Rufus is openly gay , having proclaimed so at age 14, along with the acknowledgement that he was also an opera buff. He wrote “The One You Love” about “coming to terms with your own sexual escapades. He says he felt unattractive and not virile, but knowingly also wrote that self-deprecation is attractive to many, and says “you can suck them with your insecurity.”

“This Love Affair” according to critics, is the perfect example of a Rufus Wainwright song – personal and universal with a melancholic range of emotions.

No topic is taboo and it’s proven with “Gay Messiah”. Rufus says the song is to the gay world what “Passion of the Christ Is” to Christians. “It’s definitely a protest song, and I want people to hear it so I wrote it so that musically, it would be rather simple and accessible.”

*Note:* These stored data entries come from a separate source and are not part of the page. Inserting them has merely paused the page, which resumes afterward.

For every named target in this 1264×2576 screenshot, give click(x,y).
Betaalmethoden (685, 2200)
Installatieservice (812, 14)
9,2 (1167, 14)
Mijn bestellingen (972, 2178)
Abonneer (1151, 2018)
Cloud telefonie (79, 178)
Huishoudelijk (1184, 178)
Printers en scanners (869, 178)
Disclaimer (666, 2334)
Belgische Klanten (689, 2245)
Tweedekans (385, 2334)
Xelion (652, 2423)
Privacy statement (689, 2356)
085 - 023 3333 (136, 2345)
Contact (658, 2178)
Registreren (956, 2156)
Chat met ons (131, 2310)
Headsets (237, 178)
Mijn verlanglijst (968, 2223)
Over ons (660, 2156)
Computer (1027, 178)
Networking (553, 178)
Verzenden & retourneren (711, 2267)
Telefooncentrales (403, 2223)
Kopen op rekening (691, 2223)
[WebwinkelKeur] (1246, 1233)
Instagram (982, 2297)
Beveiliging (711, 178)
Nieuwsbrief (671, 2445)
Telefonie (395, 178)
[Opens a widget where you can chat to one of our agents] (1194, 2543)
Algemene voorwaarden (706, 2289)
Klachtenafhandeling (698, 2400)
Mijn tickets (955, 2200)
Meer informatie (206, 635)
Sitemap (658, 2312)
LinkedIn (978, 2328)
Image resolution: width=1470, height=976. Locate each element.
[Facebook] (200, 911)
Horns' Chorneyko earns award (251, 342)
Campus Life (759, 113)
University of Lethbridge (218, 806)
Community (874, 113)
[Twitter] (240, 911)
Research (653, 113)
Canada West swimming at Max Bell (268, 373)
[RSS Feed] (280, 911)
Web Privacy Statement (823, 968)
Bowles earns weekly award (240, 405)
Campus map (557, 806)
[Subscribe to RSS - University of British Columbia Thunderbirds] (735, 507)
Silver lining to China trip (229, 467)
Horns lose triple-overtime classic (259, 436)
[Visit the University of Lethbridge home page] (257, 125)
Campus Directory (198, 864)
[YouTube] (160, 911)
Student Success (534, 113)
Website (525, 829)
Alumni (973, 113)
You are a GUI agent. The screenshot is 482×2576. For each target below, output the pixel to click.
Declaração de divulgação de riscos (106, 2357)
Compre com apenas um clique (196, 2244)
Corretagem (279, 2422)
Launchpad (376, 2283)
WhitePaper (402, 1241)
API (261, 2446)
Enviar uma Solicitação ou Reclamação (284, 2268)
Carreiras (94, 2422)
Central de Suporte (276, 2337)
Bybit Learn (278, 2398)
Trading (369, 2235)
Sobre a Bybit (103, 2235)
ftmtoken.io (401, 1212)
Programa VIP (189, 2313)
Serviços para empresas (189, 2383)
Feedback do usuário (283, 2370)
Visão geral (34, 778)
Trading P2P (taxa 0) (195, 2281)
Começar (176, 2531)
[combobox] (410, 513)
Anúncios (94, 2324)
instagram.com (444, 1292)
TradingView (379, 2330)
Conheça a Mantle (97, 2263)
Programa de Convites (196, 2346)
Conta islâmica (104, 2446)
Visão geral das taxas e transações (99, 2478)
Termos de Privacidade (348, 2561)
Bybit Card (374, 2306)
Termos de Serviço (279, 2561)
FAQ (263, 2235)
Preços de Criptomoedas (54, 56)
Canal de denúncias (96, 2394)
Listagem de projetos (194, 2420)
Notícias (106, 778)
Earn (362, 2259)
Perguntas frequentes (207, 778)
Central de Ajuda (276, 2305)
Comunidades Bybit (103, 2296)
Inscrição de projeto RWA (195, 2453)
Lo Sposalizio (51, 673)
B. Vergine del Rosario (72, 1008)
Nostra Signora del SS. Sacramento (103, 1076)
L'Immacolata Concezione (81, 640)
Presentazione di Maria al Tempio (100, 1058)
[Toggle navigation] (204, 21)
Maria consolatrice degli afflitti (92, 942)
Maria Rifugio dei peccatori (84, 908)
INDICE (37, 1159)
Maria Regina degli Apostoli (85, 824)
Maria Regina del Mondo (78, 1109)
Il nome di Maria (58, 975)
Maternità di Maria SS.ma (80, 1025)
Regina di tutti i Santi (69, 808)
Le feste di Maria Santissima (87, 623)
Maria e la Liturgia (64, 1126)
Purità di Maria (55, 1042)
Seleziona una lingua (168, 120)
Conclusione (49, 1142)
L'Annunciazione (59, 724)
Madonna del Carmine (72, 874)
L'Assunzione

“Crumb By Crumb” was written about a stranger who was dating a friend of Rufus’. “I decided he was going to be Mr. Wainwright. The song is a good example of writing a song about a stranger and attaching certain qualities to them. At one point I sang it to him, and had forgotten it was about him until midway through the song. I don’t think he ever knew.”

A Valentine’s Day party inspired “April Fools”. At the party was a kissing booth with a “cute guy” in the booth. Rufus was set to take his turn in the booth and when he did, he says no one came to kiss him! So, as if on cue, he belted out a line he’d come up with earlier that evening in the bathtub, “You will believe in love” in an over the top performance of an unrequited lover.

“Beautiful Child” is a poignant song inspired by the events of September 11. “I’d made it out of the city. As I was singing, this voice came to me and said, God isn’t coming now, but he’s pretty close. I don’t really mean this in a religious sense, but there was something in me writing that song that had a connection to the universe. And I realized there was going to be a lot of darkness before there was light, but that it’s going to be okay. Then I went to record Beautiful Child, I wanted it to be uplifting. It’s a happy apocalypse. It’s about redemption.”

“Beauty Mark” is about Rufus’ mom. The two have a lovingly tempestuous relationship based on mutual respect for each other’s talents. “We spar a lot. She’ll write a song, I’ll write a song; she’ll put me down, I’ll put her down. I’d written a bunch of stuff she thought was terrible (and she was right). But “Beauty Mark” won her over – it was my comeback”.

“Matinee Idol” was written about River Phoenix, the young Hollywood actor who died from drug-induced heart failure.

Rufus often writes about people he meets in the everyday world. “The Art Teacher” is a song he wrote about a guy he’d met at his gym. The guy was telling him stories about his female students who were “ravenous for him”. “So I put myself in their shoes to write the song. I played it for him and it went totally over his head!”

No matter whether he’s singing of foolish love – real and imaginary, or of longing for his absent father and the premature death of movie stars, Rufus’ operatic, richly soulful pipes will guide you to a place you’ll want to return to again and again.